[Instructions for the task]:
From the entries below, copy each line in which the word "agent" occurs.

________________

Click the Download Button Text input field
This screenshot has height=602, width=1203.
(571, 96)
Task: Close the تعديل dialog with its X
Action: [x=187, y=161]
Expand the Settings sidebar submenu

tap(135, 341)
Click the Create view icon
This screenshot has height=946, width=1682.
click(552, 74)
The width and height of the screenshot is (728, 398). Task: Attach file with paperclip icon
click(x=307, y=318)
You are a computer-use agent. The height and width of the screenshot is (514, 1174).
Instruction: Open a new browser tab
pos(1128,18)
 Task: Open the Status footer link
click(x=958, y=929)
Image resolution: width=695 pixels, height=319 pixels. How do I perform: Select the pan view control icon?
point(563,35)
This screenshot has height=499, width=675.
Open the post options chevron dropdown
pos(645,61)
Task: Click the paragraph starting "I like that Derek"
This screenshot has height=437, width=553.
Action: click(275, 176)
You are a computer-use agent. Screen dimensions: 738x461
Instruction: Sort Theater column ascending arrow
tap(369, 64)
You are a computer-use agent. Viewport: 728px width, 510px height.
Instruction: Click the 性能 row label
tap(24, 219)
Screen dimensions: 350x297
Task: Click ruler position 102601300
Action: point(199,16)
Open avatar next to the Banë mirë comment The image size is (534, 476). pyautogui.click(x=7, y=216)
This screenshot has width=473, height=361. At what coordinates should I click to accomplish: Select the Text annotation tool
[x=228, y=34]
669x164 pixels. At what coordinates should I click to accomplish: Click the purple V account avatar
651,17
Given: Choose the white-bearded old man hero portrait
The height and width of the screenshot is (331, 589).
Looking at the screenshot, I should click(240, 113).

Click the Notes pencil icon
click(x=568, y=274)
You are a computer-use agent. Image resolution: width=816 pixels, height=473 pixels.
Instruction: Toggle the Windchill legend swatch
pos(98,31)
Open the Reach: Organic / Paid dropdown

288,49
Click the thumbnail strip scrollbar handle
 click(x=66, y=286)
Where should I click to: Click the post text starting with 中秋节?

________________

[Response to the exercise]:
You are a computer-use agent. The height and width of the screenshot is (514, 1174).
You are a computer-use agent. Screen dimensions: 738x461
You are a computer-use agent. Viewport: 728px width, 510px height.
You are a computer-use agent. Image resolution: width=816 pixels, height=473 pixels.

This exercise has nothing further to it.